As promised in my last post, I delve deeper into our wedding story and the significance of our wedding date.
In case you missed the title, Alan and I got married on April 22nd.
We picked the date due to availability, and mostly because the 22nd was a day that we already celebrated since we started dating back in December of 2007. What’s the point of trying to remember another day, when this one was already set in stone?
If it works, just stick with it!
So we set the appointment and didn’t think anything about it after that. This would be the day that only the two of us would celebrate every year.
Recently, a friend of mine asked, “What’s the point of getting married?” He immediately followed up his own question with this statement: “I’m already committed.”

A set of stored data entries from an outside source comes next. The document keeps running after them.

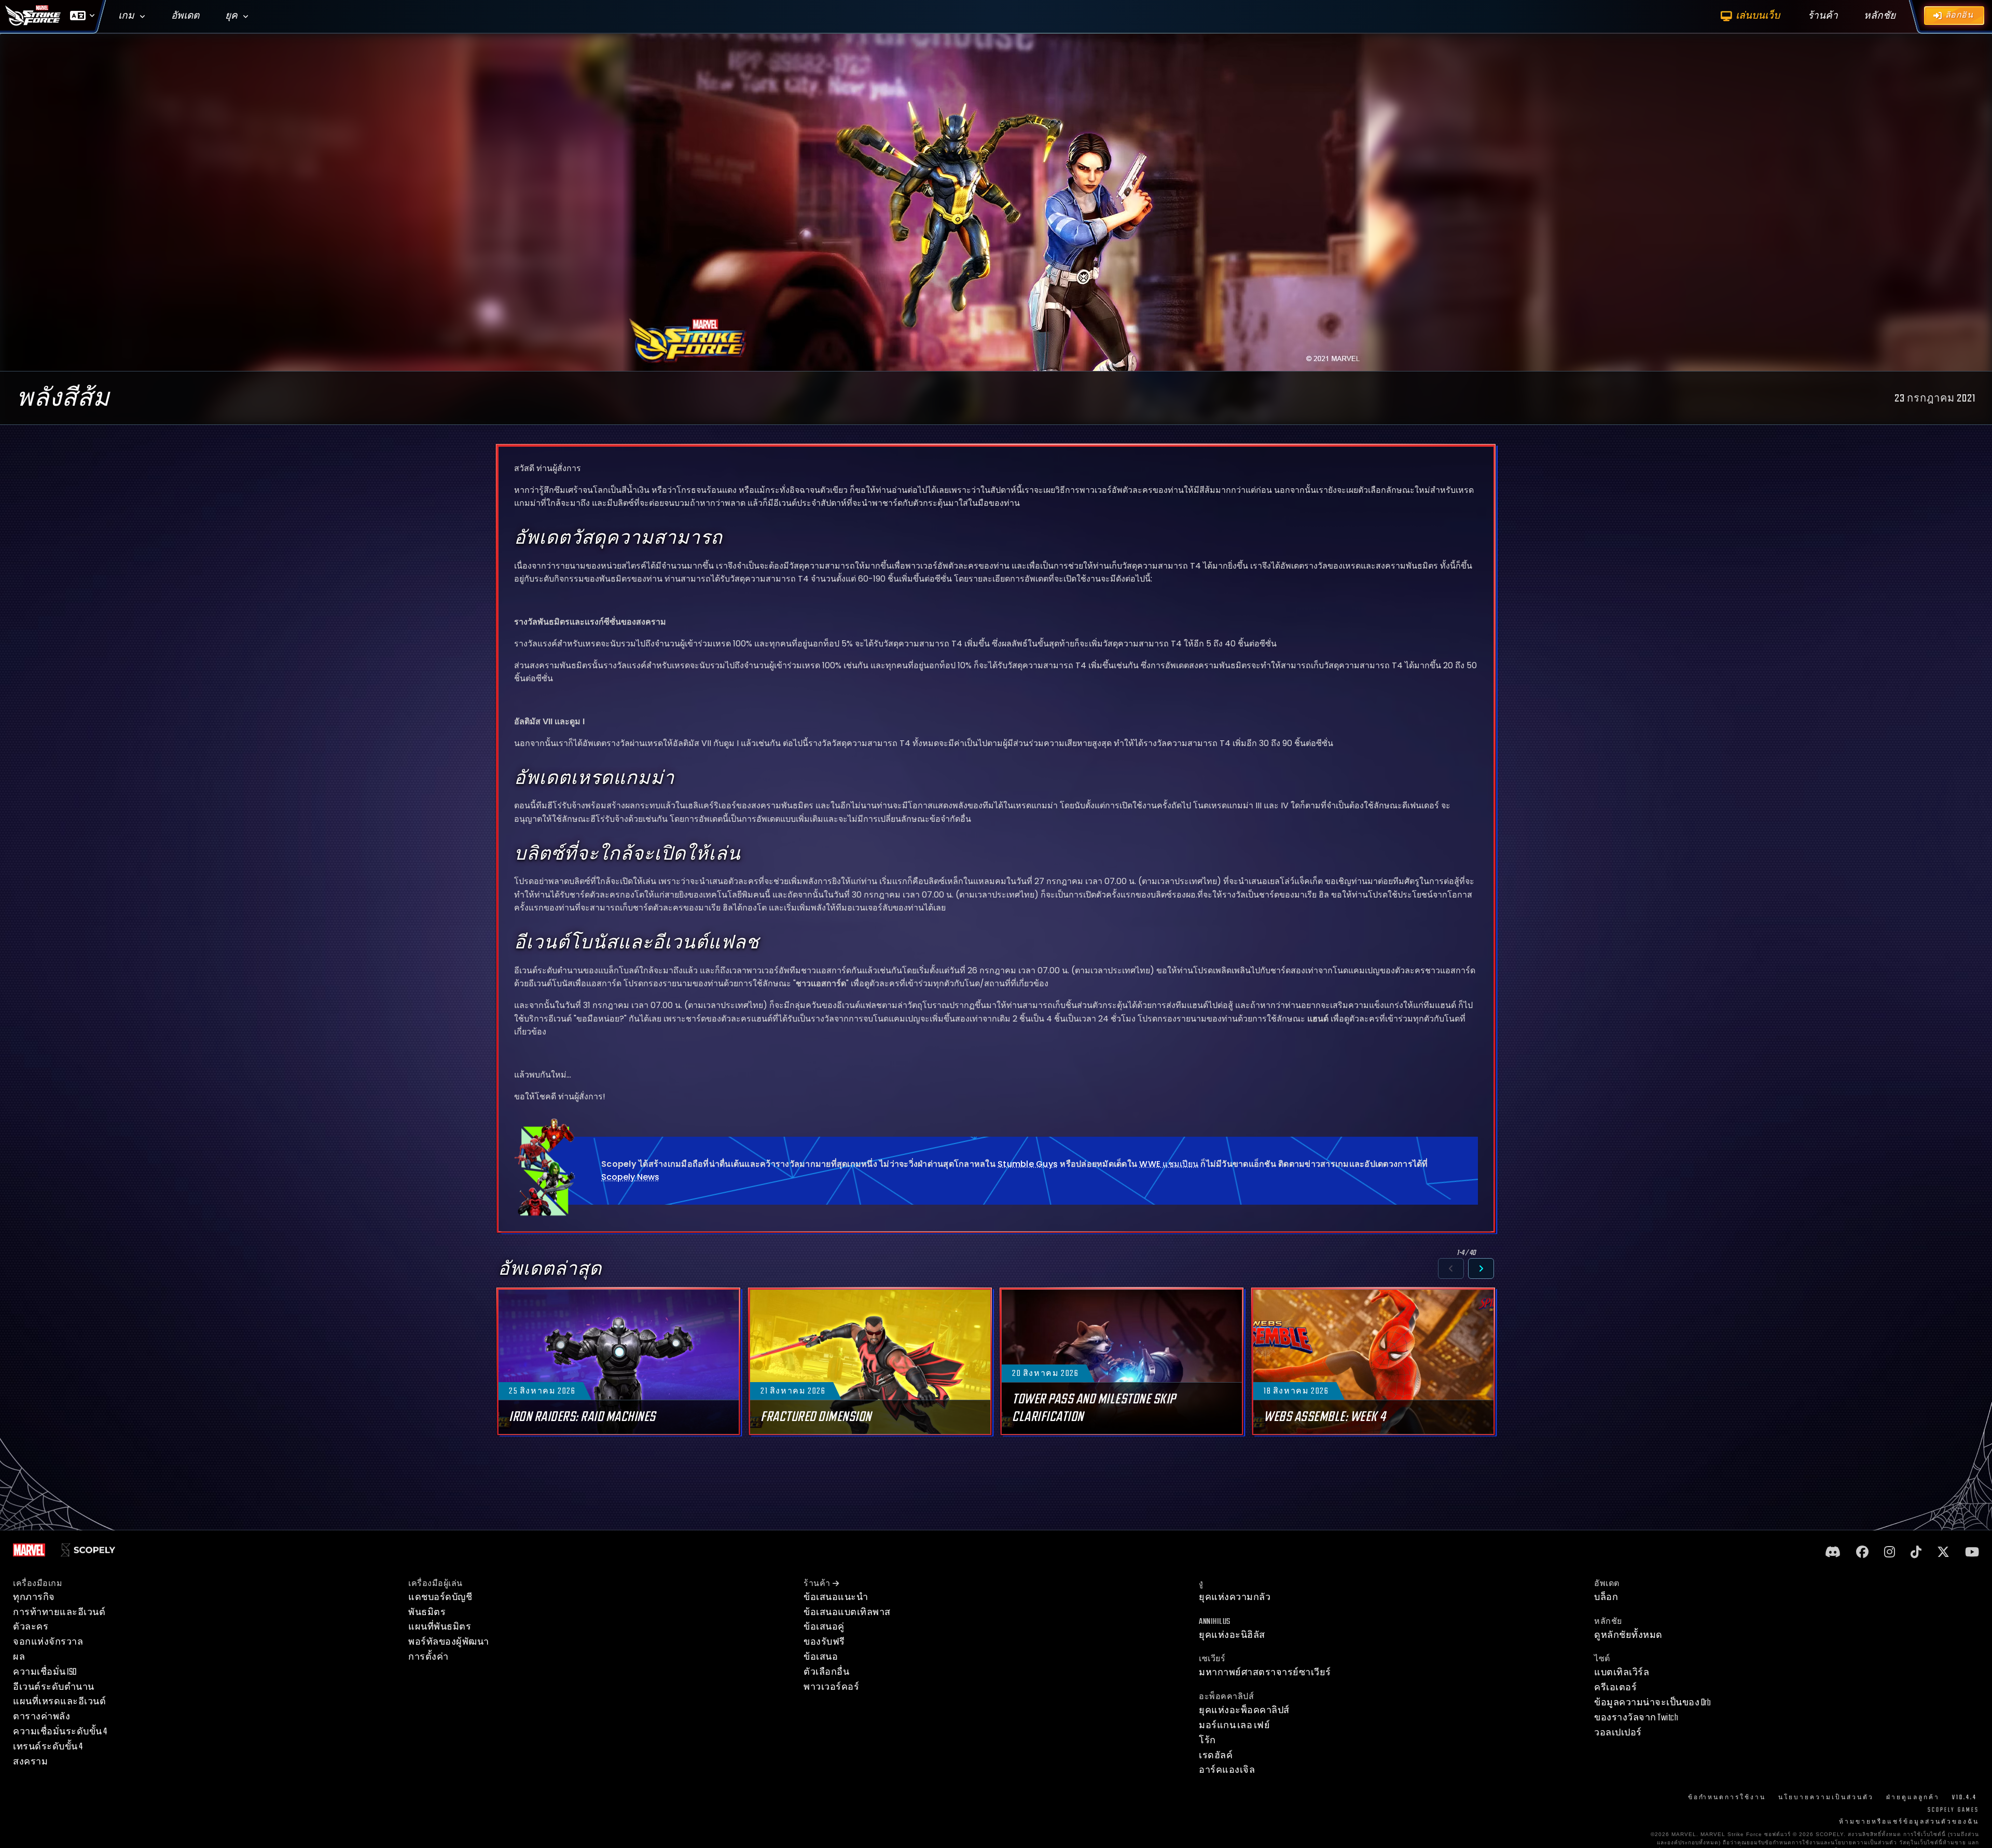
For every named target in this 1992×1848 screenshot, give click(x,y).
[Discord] (1833, 1552)
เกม (126, 16)
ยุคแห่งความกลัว (1234, 1597)
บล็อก (1606, 1597)
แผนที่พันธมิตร (439, 1626)
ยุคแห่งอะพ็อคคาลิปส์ (1244, 1710)
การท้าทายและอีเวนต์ (59, 1612)
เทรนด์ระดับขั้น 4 (48, 1746)
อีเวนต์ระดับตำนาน (53, 1686)
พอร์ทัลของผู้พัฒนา (448, 1641)
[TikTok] (1916, 1552)
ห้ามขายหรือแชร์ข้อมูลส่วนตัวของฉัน (1909, 1822)
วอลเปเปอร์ (1618, 1732)
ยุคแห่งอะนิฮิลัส (1232, 1635)
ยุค (231, 16)
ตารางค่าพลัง (41, 1716)
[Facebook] (1862, 1552)
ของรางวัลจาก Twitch (1636, 1717)
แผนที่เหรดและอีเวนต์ (59, 1701)
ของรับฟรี (824, 1641)
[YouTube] (1972, 1552)
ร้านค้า (817, 1584)
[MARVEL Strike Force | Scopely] (33, 15)
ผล (19, 1656)
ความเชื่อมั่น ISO (45, 1671)
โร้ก (1207, 1740)
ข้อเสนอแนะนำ (836, 1597)
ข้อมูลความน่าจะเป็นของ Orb (1652, 1702)
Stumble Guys (1028, 1164)
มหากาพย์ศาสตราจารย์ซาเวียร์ (1265, 1672)
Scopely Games (1953, 1810)
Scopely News (630, 1177)
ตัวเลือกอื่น (826, 1671)
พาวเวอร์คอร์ (831, 1686)
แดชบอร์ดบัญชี (440, 1597)
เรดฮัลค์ (1216, 1755)
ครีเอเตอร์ (1615, 1687)
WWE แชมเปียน (1168, 1164)
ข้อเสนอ (821, 1656)
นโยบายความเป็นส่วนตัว (1826, 1797)
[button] (1451, 1268)
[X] (1943, 1552)
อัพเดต (185, 16)
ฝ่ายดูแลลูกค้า (1913, 1797)
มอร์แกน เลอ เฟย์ (1234, 1725)
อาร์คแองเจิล (1227, 1769)
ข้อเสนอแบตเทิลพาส (847, 1612)
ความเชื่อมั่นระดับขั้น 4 (60, 1731)
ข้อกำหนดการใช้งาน (1727, 1797)
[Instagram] (1889, 1552)
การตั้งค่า (428, 1656)
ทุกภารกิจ (34, 1597)
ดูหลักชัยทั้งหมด (1628, 1635)
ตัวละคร (30, 1626)
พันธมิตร (427, 1612)
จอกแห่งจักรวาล (48, 1641)
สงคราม (30, 1761)
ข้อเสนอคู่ (824, 1626)
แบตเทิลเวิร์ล (1621, 1672)
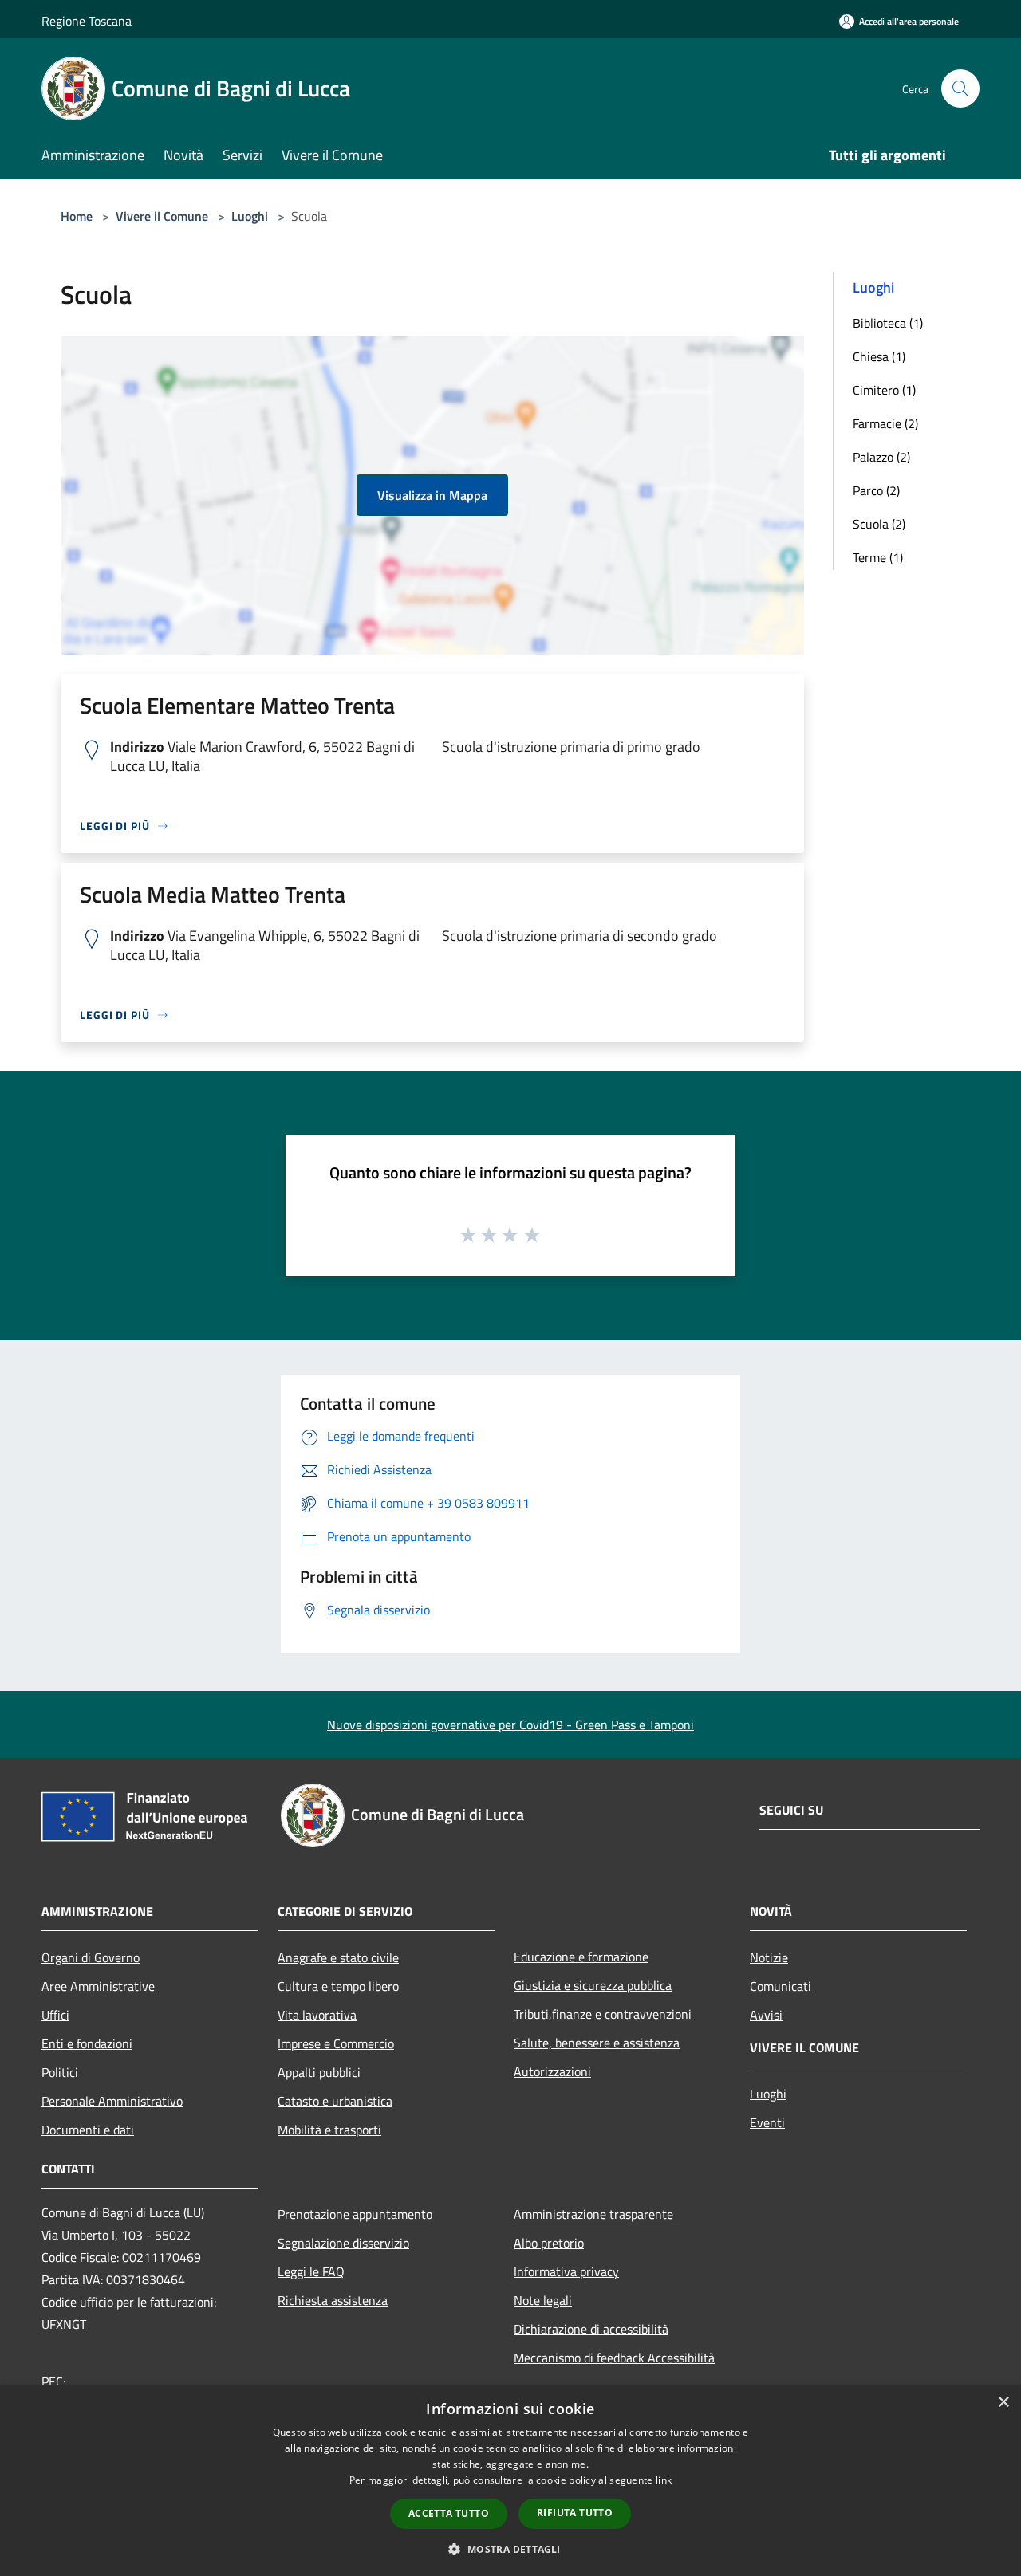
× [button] (1003, 2403)
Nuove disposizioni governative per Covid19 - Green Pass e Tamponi (510, 1724)
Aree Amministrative (98, 1986)
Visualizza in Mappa (432, 495)
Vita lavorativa (317, 2014)
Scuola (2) (879, 523)
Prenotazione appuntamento (355, 2214)
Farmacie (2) (885, 423)
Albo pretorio (549, 2242)
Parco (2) (876, 490)
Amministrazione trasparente (593, 2214)
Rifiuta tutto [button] (575, 2512)
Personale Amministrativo (112, 2100)
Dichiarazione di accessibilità (591, 2328)
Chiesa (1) (879, 356)
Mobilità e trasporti (329, 2129)
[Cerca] (960, 88)
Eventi (767, 2122)
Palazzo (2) (881, 456)
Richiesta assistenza (333, 2300)
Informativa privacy (566, 2271)
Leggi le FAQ (311, 2271)
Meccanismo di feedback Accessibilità (614, 2357)
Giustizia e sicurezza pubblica (593, 1985)
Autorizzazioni (552, 2071)
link (664, 2480)
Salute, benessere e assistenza (597, 2042)
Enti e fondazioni (86, 2043)
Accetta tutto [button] (448, 2513)
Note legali (543, 2300)
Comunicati (780, 1986)
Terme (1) (878, 557)
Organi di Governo (90, 1957)
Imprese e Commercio (336, 2043)
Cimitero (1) (884, 389)
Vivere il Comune (163, 216)
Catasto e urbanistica (335, 2100)
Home (77, 216)
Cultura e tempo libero (338, 1986)
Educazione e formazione (581, 1956)
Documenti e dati (87, 2129)
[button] (510, 2549)
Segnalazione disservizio (343, 2242)
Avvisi (766, 2014)
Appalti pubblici (319, 2072)
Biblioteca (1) (888, 322)
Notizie (769, 1957)
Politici (59, 2072)
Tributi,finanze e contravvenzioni (603, 2013)
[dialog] (510, 2480)
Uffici (55, 2014)
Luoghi (249, 216)
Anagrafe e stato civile (338, 1957)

And then it hit me. I went through the same conflicting situation five years ago (give or take).
I was in this steady relationship with my then boyfriend – now husband, and I had no sense of urgency to walk down that aisle. It wasn’t him. It has always been me.
Ever since I was a young girl, I never wanted to get married. I never daydreamed about that perfect wedding dress, or had a song picked out for the first dance. I never imagined what my husband would look like, for the simple fact that I never wanted a husband.
Don’t get me wrong. I wasn’t born with this idea of becoming Miss-I-don’t-need-a-man-cause-I’m-an-independent-woman. Not to say that I don’t have that mentality now; however, that wasn’t exactly the reason behind my logic that I carried at an early age.
To be completely honest, I never wanted to get married, because I didn’t have a marriage to look up to.